How to build an emergency fund using an SIP and calculate its returns?

An exigency fund is a crucial corpus that rescues in critical scenarios like job loss, accident, or any unforeseeable exigency, which need immediate monetary assistance or simple and hassle-free fund access. This is a backup you can fall on in times of financial crisis or any unforeseen situations. Here’s how you can create your exigency fund using an SIP and the measure you must adopt to compute its returns.

How much emergency fund you must create?

Every individual has distinct financial requirements. Before computing the exigency fund that you require, it is crucial for you to compute the minimal amount you would need to get through unavoidable monthly expenditures. This must involve home rent, utility bills, loan instalments, etc.
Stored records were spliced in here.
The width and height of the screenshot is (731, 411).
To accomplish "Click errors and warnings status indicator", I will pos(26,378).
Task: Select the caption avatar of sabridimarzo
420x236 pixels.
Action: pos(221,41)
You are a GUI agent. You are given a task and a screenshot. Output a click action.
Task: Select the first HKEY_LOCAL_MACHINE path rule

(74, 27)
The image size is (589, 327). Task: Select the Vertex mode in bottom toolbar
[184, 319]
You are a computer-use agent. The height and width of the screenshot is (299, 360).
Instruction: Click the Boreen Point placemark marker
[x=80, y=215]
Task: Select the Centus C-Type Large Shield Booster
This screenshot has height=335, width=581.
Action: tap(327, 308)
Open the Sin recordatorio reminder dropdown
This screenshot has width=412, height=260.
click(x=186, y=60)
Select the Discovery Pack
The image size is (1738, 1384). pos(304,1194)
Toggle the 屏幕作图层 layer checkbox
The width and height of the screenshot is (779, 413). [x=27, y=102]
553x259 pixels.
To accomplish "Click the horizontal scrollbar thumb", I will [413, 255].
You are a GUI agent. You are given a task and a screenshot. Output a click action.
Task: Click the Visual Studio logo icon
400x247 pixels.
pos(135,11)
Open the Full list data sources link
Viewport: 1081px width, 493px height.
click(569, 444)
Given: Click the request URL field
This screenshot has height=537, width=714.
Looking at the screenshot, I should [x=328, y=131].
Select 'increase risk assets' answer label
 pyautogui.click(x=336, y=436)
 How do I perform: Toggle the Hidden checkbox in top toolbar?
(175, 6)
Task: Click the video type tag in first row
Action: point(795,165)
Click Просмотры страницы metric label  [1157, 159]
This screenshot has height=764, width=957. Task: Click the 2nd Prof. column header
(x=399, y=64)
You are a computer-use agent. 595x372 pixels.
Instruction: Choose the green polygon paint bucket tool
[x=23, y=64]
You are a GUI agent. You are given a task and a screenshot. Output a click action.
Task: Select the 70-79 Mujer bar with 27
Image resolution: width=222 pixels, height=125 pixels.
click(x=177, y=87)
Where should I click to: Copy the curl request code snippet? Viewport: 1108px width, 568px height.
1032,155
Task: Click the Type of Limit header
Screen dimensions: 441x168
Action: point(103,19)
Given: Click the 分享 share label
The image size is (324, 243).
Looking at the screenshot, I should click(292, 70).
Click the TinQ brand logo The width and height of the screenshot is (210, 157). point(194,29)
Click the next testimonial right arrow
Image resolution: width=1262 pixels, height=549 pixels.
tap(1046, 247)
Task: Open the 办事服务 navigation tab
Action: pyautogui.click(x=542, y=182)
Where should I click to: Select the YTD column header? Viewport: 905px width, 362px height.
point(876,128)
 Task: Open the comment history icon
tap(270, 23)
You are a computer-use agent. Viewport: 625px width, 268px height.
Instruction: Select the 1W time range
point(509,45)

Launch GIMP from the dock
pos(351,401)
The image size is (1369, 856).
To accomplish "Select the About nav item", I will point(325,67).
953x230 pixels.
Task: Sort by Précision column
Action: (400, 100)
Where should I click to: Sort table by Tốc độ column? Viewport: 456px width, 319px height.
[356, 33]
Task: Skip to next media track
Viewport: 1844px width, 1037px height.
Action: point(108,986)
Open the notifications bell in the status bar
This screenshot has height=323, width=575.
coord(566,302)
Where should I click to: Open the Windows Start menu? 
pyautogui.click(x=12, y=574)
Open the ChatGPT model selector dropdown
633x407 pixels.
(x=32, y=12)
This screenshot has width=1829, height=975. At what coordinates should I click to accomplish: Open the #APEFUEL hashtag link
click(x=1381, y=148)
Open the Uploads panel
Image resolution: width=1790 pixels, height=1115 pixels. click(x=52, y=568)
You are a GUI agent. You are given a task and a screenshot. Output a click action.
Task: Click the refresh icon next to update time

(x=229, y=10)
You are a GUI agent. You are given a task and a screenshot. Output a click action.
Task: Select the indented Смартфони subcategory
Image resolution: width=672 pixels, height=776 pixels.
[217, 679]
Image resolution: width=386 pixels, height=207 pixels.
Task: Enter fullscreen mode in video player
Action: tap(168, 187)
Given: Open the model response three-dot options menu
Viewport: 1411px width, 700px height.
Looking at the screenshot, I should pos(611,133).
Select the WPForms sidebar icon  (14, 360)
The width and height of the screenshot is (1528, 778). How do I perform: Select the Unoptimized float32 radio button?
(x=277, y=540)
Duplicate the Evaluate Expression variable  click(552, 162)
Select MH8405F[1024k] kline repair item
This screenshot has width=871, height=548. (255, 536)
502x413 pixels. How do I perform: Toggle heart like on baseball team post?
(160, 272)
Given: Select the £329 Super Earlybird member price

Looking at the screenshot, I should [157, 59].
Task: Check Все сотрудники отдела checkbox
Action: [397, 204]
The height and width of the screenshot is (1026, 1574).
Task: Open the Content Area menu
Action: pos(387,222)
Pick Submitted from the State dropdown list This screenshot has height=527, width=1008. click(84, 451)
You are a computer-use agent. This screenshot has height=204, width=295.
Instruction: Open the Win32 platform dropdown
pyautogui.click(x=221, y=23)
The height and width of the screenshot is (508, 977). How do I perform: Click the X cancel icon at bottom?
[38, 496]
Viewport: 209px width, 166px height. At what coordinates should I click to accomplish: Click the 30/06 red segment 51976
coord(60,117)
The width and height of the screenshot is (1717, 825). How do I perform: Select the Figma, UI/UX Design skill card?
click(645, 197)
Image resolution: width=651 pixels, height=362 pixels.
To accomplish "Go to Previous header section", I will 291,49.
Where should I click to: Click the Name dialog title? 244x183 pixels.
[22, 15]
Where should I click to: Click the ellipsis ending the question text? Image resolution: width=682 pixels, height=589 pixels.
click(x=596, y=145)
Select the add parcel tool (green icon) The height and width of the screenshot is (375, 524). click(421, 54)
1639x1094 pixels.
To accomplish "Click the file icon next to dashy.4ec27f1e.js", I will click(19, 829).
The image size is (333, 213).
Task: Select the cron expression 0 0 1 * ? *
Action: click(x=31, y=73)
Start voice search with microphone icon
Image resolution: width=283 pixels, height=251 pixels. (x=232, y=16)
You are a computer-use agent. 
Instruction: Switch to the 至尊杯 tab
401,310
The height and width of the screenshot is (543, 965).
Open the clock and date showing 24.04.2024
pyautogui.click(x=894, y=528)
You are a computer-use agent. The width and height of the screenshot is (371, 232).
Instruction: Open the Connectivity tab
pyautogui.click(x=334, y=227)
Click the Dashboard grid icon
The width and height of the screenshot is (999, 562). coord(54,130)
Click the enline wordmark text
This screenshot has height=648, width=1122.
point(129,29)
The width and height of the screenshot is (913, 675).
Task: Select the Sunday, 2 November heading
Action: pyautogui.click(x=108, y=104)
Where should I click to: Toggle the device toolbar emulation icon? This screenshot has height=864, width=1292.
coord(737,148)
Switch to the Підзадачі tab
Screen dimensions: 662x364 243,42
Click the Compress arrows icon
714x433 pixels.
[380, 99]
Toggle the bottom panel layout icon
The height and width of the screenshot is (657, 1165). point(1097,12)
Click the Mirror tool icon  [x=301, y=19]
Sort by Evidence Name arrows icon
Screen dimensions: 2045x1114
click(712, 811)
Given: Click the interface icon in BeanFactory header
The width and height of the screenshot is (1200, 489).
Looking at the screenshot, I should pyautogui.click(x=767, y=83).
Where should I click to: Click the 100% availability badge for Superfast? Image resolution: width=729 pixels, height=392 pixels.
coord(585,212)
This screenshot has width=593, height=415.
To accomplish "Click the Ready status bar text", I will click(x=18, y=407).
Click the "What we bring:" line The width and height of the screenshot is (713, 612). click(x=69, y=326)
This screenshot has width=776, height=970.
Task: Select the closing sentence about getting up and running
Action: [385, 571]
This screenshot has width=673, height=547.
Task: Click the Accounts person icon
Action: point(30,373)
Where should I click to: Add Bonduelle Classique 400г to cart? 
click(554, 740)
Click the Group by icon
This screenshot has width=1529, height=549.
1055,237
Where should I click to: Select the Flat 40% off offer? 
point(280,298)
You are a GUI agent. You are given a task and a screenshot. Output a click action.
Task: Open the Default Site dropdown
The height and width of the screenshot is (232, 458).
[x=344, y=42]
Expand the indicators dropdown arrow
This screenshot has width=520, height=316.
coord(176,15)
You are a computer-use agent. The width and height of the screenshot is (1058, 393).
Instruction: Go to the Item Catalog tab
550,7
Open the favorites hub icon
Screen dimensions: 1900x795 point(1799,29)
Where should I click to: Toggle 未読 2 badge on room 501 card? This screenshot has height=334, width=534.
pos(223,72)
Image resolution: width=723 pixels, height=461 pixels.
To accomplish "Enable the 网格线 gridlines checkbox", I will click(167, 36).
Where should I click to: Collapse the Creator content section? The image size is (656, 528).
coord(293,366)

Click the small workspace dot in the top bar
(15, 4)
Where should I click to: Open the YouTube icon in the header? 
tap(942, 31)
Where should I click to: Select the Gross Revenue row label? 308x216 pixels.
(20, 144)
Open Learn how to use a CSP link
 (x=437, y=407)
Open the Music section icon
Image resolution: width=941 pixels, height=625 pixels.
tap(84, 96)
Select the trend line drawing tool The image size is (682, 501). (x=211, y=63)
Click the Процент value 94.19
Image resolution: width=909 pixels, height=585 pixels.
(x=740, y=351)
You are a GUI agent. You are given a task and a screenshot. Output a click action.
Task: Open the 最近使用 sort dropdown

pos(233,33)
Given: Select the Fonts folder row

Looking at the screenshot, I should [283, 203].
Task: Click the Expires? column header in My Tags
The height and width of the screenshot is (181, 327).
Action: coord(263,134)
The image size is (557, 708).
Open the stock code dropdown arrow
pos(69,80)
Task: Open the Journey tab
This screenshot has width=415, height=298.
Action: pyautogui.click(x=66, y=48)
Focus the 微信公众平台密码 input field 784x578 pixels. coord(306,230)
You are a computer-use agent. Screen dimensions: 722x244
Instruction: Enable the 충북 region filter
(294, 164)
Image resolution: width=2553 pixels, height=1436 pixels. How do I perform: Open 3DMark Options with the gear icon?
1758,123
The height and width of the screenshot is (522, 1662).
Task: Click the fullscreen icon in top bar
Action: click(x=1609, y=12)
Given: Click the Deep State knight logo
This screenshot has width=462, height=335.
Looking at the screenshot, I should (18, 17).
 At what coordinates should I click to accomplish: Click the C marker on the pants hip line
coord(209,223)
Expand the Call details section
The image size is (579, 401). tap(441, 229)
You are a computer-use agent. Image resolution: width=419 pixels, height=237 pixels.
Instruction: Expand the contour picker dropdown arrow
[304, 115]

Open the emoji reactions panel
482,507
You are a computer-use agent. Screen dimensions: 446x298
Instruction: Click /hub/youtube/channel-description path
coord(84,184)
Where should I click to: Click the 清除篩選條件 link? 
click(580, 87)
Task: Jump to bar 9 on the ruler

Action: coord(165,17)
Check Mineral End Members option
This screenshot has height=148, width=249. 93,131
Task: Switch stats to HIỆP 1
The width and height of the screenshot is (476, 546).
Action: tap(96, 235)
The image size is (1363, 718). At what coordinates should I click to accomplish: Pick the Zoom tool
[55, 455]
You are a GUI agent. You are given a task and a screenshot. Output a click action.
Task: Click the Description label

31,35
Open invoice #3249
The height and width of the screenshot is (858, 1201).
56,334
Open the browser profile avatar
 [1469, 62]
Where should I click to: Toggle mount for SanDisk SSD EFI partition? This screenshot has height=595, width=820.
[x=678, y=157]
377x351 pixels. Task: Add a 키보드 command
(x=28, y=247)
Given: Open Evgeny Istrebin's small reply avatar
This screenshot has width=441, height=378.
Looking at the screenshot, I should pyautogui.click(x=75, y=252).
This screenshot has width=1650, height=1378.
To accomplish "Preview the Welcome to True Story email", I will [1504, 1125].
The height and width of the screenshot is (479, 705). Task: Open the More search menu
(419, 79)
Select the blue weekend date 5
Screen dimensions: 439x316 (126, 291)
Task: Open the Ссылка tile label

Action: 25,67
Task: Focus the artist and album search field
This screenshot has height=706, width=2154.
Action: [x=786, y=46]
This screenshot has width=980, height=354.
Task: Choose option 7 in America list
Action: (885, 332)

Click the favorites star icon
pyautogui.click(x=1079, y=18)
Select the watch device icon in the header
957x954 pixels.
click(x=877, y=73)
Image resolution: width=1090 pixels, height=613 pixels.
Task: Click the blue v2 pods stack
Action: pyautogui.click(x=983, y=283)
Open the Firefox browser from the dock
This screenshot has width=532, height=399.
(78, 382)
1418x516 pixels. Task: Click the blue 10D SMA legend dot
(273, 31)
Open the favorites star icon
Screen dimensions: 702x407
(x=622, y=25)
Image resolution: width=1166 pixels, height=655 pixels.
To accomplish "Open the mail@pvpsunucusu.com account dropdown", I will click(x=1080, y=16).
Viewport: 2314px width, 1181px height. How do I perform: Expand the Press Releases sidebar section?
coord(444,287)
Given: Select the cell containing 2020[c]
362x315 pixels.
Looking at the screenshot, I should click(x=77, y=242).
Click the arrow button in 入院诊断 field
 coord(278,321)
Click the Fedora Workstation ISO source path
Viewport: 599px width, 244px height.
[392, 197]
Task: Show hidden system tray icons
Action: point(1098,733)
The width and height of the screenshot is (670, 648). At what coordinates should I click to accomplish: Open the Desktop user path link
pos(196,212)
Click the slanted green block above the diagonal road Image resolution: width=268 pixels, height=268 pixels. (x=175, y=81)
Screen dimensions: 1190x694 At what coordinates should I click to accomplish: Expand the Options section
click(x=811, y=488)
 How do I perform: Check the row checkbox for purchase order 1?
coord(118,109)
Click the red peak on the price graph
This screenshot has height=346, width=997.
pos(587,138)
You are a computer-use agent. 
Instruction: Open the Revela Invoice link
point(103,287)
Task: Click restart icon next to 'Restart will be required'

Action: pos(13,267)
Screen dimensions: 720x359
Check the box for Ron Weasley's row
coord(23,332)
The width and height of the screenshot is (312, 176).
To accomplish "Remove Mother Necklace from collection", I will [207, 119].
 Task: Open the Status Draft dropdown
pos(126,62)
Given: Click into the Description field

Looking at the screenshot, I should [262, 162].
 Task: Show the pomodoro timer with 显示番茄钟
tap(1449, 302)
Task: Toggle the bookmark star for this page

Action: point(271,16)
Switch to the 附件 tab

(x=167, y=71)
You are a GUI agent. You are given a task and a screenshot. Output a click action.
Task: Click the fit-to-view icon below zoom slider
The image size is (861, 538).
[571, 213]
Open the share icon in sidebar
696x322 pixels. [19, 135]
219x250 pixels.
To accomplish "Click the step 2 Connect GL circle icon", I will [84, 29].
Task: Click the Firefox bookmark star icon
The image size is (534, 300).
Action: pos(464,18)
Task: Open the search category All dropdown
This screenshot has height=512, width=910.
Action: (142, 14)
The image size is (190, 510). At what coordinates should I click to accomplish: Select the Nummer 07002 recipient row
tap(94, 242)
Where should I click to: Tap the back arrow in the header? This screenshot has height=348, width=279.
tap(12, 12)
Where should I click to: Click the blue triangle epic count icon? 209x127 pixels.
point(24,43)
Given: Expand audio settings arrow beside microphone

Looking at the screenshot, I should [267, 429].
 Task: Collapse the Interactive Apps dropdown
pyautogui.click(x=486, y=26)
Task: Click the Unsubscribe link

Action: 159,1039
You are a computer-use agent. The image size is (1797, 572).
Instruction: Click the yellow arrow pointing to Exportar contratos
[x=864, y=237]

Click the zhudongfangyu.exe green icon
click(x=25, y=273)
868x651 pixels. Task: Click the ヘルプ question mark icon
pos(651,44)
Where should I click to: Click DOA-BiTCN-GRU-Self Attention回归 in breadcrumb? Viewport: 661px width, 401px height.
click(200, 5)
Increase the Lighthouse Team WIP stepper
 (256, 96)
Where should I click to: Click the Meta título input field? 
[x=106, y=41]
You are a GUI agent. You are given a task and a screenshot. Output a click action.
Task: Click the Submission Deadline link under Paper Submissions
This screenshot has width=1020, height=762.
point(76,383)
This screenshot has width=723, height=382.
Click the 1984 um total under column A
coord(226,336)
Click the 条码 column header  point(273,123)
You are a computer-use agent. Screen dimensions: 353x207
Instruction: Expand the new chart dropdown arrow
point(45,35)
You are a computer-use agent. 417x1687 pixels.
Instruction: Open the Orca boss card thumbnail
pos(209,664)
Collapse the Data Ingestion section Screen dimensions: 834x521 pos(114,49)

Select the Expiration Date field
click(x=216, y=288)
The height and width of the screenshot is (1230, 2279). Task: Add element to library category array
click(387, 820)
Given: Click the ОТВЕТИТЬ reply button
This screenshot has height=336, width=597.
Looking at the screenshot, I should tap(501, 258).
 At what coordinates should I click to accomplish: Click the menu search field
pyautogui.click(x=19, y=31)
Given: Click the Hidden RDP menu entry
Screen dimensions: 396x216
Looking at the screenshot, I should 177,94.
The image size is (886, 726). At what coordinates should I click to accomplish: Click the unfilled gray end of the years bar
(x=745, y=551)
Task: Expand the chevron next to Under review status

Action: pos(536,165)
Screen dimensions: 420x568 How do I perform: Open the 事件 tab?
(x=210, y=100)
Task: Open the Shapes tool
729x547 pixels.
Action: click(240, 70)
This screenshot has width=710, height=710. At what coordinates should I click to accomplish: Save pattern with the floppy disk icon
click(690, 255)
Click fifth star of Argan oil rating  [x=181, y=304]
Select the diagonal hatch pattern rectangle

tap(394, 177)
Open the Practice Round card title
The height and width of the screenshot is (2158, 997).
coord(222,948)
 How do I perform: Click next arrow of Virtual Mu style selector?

Make sure that you do not involve avoidable expenditures like travel, movies, dining, etc. while computing your exigency fund requirement. Only include your monthly mandatory requirements. Once you are aware of your monthly mandatory expenditures, try and create an emergency fund that can assist you to survive at least six months if you receive no income

Where should you keep your exigency fund?

Once you have finalised your emergency fund requirement, begin working towards it. To invest to form your emergency fund, you must invest in the SIP mode in liquid funds. This is because liquid funds provide high liquidity, capital protection and better returns than other fixed income instruments like savings bank accounts, recurring deposits, or fixed deposits. Note that to compute your monthly investment to form your exigency fund, you must use an online SIP calculator. All you must do is input your overall emergency fund requirement, assumed interest rate and preferable time horizon to attain this goal. Once you input all these figures, the monthly investment requirement will be displayed instantly on the SIP investment calculator. Based on this figure, you must begin with your investment for your emergency fund. In case you are unable to understand this, read this example to get an idea.

Suppose you require an emergency fund of Rs 5 lakh within a time horizon of 2 years at an assumed rate of return of 8 per cent per annum. Now, if you input these figures into the online mutual fund investment calculator, you will find, you require to invest a monthly SIP amount of Rs 19,280 over 2 years to accumulate an emergency fund of Rs 5 lakh.

Ending note

In present times, many strive to attain financial independence before reaching the age of retirement. While this requires a fair amount of strategic investment and planning, it all starts with forming a contingency fund that can take good care of all your unplanned expenditures in the upcoming times. While it appears extravagant during usual times, during financial emergencies, it can extremely be advantageous. So, if you have not planned your emergency fund requirement, ensure to begin as soon as possible.